§ **WORK ITEM**: Report each line of the listing that carries the word "agent".
Segment Start: GIVEN DATA
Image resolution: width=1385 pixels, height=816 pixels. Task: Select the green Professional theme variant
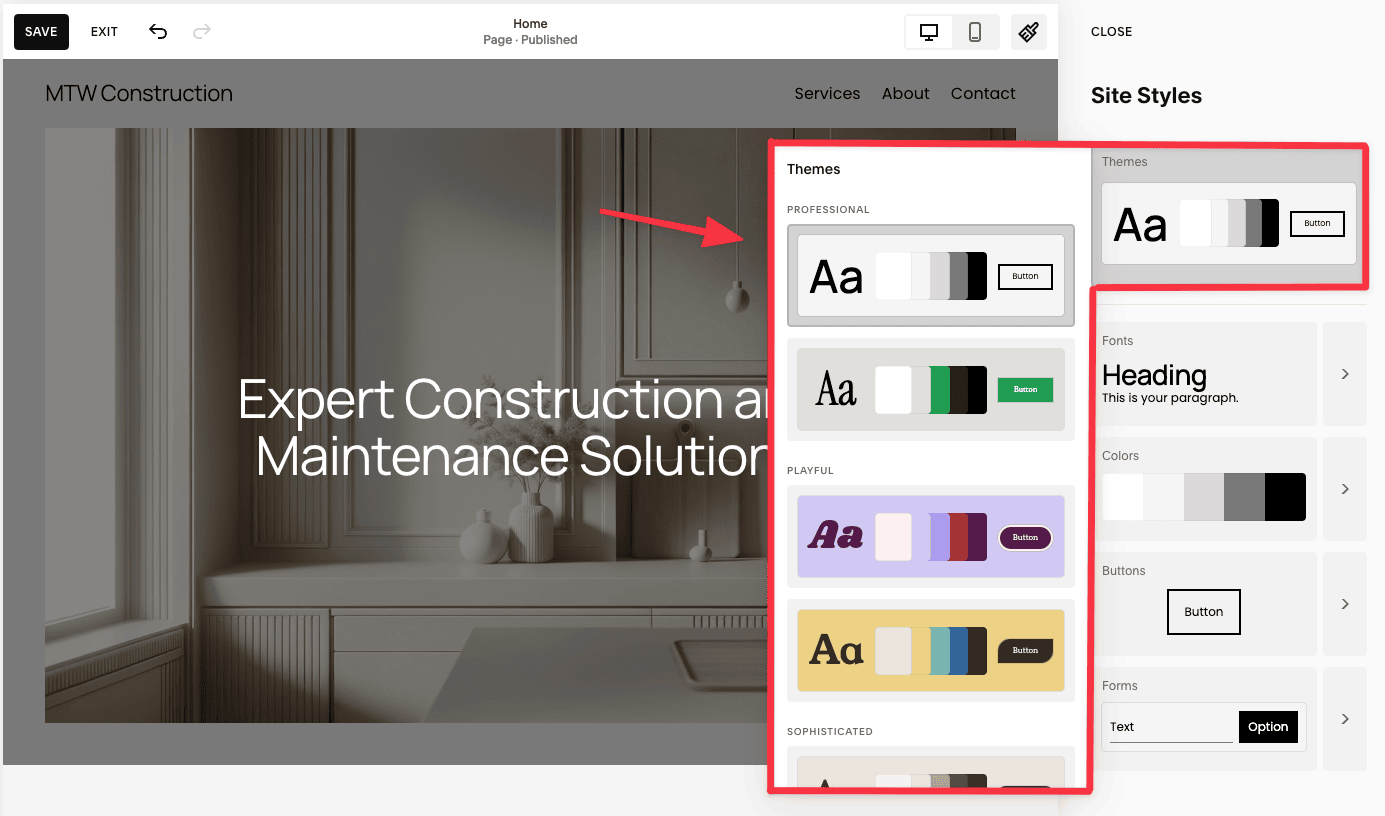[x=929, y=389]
Segment End: GIVEN DATA
Segment Start: GIVEN DATA
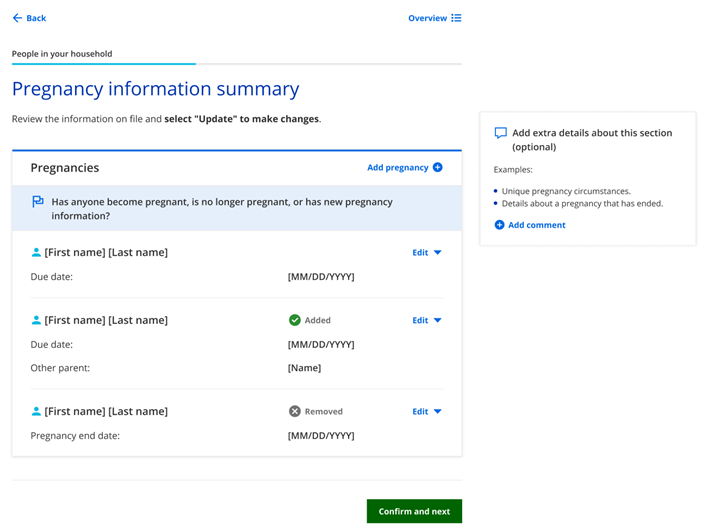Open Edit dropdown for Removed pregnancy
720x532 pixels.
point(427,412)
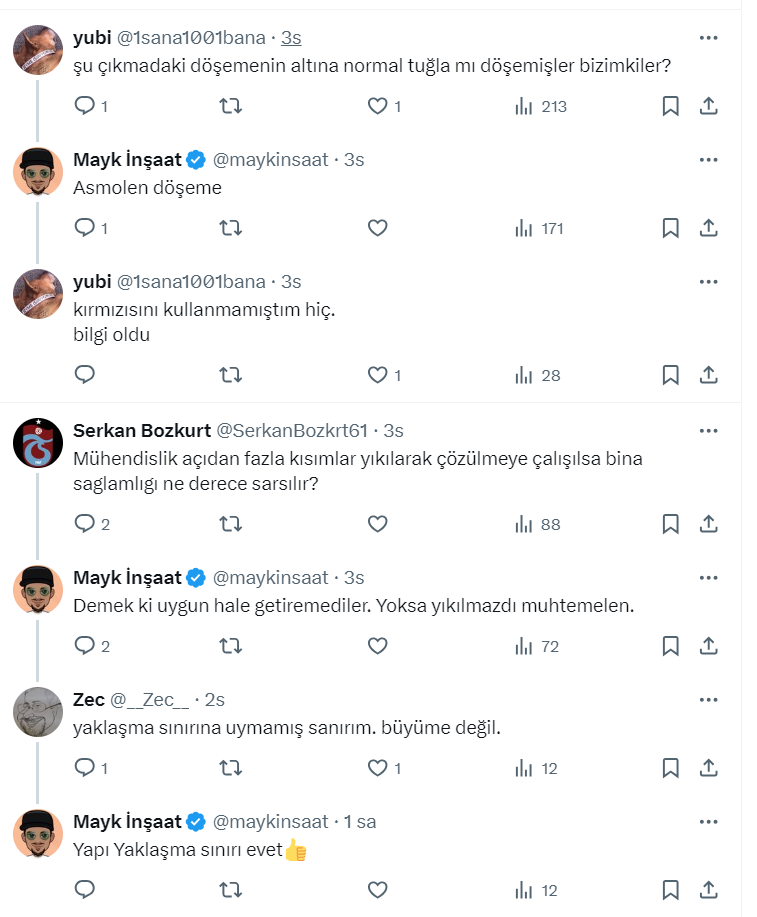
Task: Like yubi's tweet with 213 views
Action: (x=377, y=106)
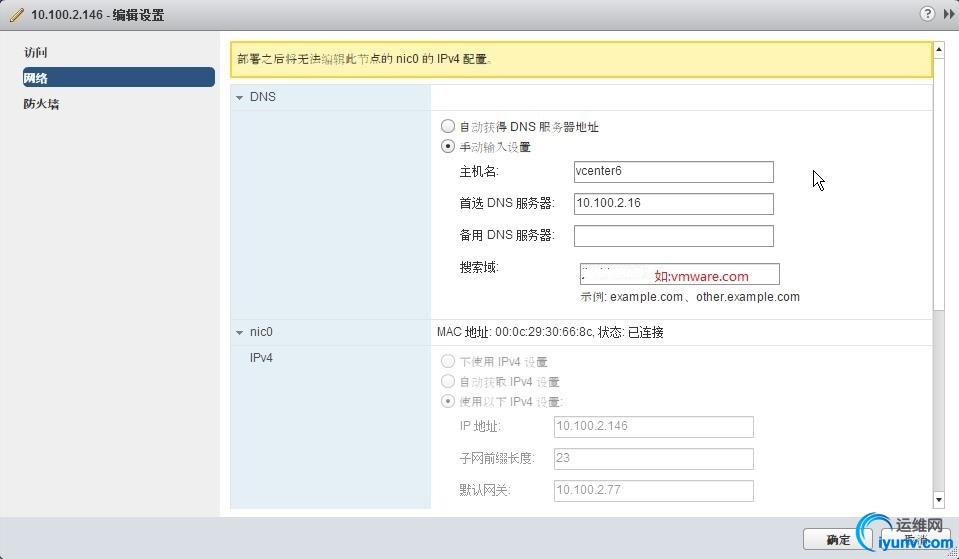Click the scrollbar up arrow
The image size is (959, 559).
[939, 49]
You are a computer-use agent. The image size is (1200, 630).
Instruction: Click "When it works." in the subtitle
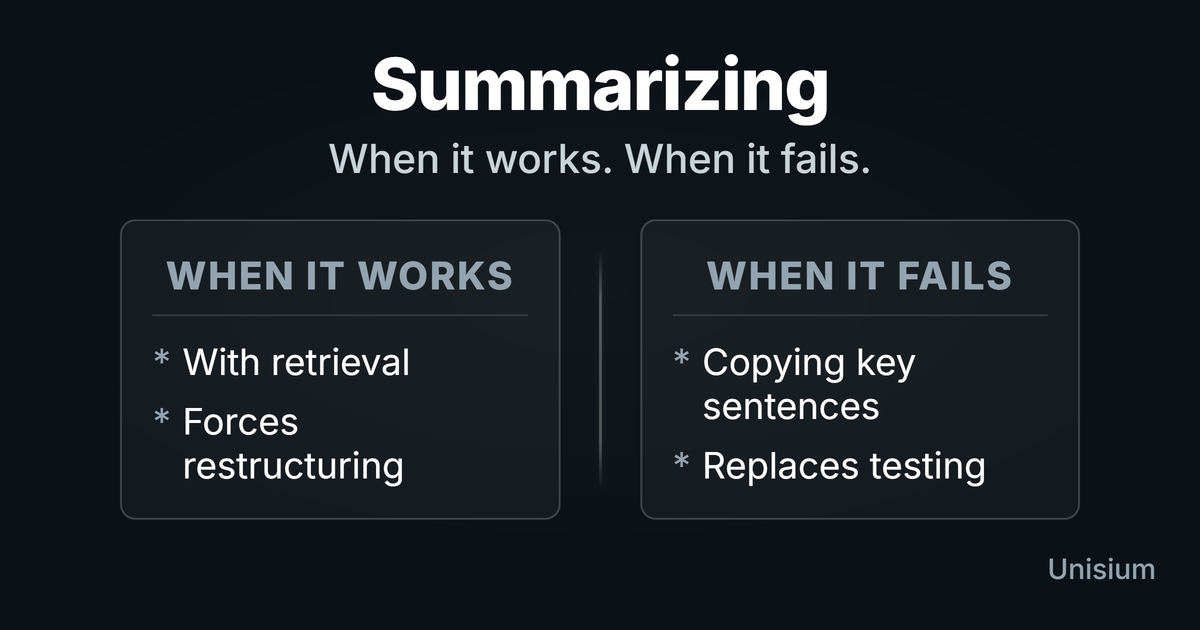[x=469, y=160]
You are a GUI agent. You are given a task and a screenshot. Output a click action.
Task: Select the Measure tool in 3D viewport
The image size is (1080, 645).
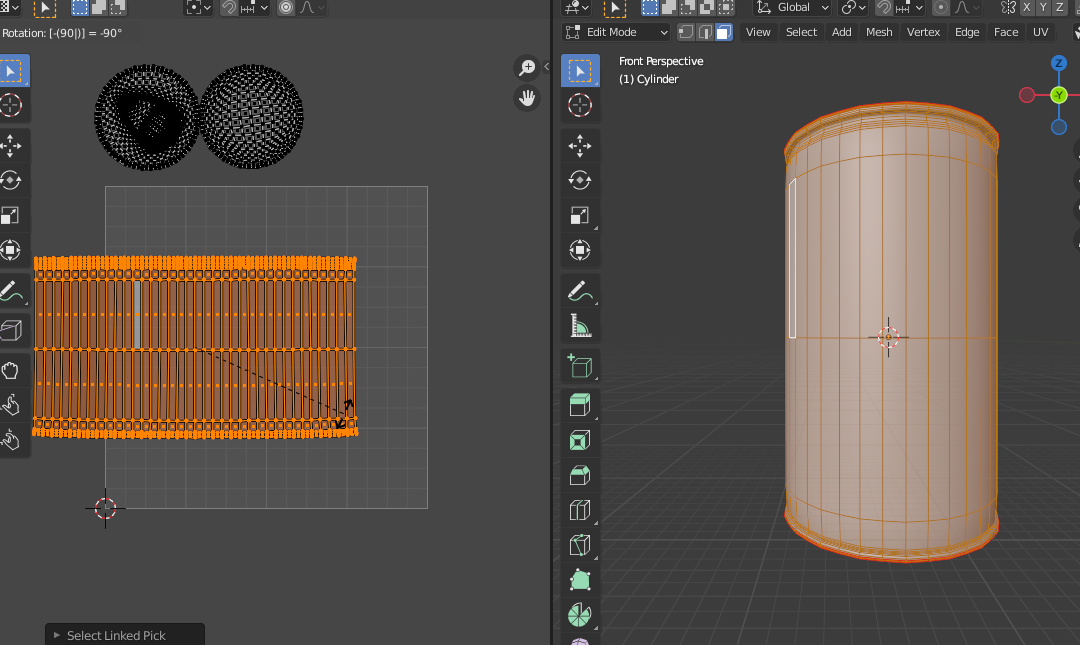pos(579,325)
Segment End: GIVEN DATA
§ **TASK RESULT**:
You are a computer-use agent. The image size is (1200, 630).
You are a GUI agent. You are given a task and a screenshot. Output a click action.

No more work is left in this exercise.